##### PROVIDED TEXT #####
MARC has affirmed the ratings of Kwantas SPV Sdn Bhd’s (Kwantas SPV) RM80.0 million Class A Sukuk and RM60.0 million Class C Sukuk at AAAID, and A+ID, respectively; the RM65.0 million corporate guarantee-backed Murabahah Commercial Papers/Medium Term Notes Programme (Murabahah CP/MTN) at MARC-1ID /A+ID; and upgraded RM15.0 million Class B Sukuk to AAAID from AAID. The rating actions follow a full annual review of the performance of the securitised plantation estates and revision of MARC’s long term CPO price assumptions. The resulting upward revision in MARC’s assessed sustainable income of the estates and collateral value affects loan-to-value ratios (LTVs) for all the three classes of Sukuk. The upgrade of Class B Sukuk is supported by its reduced LTV ratio which now corresponds to required LTVs at the ‘AAA’ rating level. The affirmed rating on Class A remains consistent in relation to the required LTV and MARC’s performance expectations. The affirmed rating on Class C Sukuk and RM65.0 million Murabahah CP/MTN, reflects the corporate credit rating of the originator, Kwantas Corporation Berhad (KCB), which MARC has maintained since issuance.

Wholly-owned by KCB, Kwantas SPV is a special purpose company incorporated for the sole purpose of owning and leasing the securitised plantation estates for the benefit of Sukuk investors as well as issuing up to RM65.0 million Murabahah CP/MTN to part-finance working capital needs of its sole shareholder.  At transaction close, Kwantas SPV acquired from the subsidiaries of KCB (sellers/ lessees) plantation estates with a total acreage of 9,047.8 ha (inclusive of non-planted area of 909 ha) and subsequently leased back the securitised assets to the seller under Ijarah Agreements with a tenure of nine years. Sukukholders, benefit from the irrevocable and unconditional undertaking from KCB (the originator) to ensure the obligations of the lessees are met on timely basis. The lease payments fund Kwantas SPV’s obligations under the Sukuk. The transaction also grants the Trustee the power of attorney to sell the plantation assets to third parties should the sellers or originator fail to redeem the securitised assets. Refinancing risk is mitigated as the structure incorporates an amortising structure commencing one year after issuance. As of August 2008, RM20.0 million of Class C Sukuk or 12.9% of the RM155.0 million Sukuk notes have been redeemed.

Financial performance of the securitised plantation estates, as a whole, has been strong, buoyed by strong CPO prices and supported by its high mature to planted area ratio. MARC’s assessed sustainable net operating income (NOI) of the estates has increased to RM28.0 million from RM24.0 million at transaction close with its upward revision of long term CPO price to RM1,500/MT from RM1,175/MT (at closing) and incorporation of higher projected operating expenses of the estates. The discounted cash flow (DCF) value of the securitised plantation estates is 16.6% up, to RM254.5 million from RM218.2 million previously. With the revised DCF value, LTV ratios for Class A, Class B and Class C Sukuk have reduced to 31.4%, 37.3% and 47.2%, respectively, compared to 36.7%, 43.5% and 55.0% at transaction close.
##### DATASET RECORDS #####
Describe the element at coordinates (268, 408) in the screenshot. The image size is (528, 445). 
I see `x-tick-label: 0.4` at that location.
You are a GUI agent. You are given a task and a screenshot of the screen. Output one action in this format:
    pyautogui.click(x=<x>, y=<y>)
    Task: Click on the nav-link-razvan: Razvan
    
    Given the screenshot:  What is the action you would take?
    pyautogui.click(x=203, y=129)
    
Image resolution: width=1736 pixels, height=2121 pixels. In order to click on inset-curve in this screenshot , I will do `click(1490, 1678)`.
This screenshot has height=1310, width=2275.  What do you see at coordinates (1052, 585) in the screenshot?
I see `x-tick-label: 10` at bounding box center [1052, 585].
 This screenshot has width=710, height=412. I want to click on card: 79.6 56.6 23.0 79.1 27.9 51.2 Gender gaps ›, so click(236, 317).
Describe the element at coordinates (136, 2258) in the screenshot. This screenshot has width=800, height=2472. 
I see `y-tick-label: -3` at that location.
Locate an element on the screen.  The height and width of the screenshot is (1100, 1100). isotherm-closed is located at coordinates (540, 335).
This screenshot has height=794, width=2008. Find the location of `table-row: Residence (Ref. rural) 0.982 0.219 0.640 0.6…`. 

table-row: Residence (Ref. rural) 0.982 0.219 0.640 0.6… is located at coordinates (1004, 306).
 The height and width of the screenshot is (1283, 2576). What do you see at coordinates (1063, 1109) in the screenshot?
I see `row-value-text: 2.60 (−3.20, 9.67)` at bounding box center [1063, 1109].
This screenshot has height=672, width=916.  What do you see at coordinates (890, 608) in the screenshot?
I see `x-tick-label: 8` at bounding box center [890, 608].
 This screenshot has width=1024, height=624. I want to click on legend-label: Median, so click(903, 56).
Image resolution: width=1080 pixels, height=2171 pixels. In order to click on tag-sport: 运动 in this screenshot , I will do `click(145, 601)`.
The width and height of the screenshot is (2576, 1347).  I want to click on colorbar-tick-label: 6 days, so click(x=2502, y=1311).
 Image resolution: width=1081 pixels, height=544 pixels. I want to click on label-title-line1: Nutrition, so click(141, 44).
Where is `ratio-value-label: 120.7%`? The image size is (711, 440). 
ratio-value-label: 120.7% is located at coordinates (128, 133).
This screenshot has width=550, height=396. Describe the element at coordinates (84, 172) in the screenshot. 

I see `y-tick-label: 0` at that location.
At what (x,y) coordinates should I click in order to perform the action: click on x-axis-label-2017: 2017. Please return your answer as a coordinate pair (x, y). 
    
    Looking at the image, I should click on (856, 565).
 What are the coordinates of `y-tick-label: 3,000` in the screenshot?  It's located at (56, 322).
#####
## THINGS TO DO
a: From the Kwantas SPV rating report, extract the passage starting at "Financial performance of" and ending at "at transaction close.", word for word.
b: In the entries, copy the lines starting at the line that contains "This screenshot has height=794, width=2008." and ending at the line that contains "center [1063, 1109].", reproducing only those lines verbatim.

## RESPONSES BY ITEM NUMBER
a:
Financial performance of the securitised plantation estates, as a whole, has been strong, buoyed by strong CPO prices and supported by its high mature to planted area ratio. MARC’s assessed sustainable net operating income (NOI) of the estates has increased to RM28.0 million from RM24.0 million at transaction close with its upward revision of long term CPO price to RM1,500/MT from RM1,175/MT (at closing) and incorporation of higher projected operating expenses of the estates. The discounted cash flow (DCF) value of the securitised plantation estates is 16.6% up, to RM254.5 million from RM218.2 million previously. With the revised DCF value, LTV ratios for Class A, Class B and Class C Sukuk have reduced to 31.4%, 37.3% and 47.2%, respectively, compared to 36.7%, 43.5% and 55.0% at transaction close.

b:
This screenshot has height=794, width=2008. Find the location of `table-row: Residence (Ref. rural) 0.982 0.219 0.640 0.6…`. 

table-row: Residence (Ref. rural) 0.982 0.219 0.640 0.6… is located at coordinates (1004, 306).
 The height and width of the screenshot is (1283, 2576). What do you see at coordinates (1063, 1109) in the screenshot?
I see `row-value-text: 2.60 (−3.20, 9.67)` at bounding box center [1063, 1109].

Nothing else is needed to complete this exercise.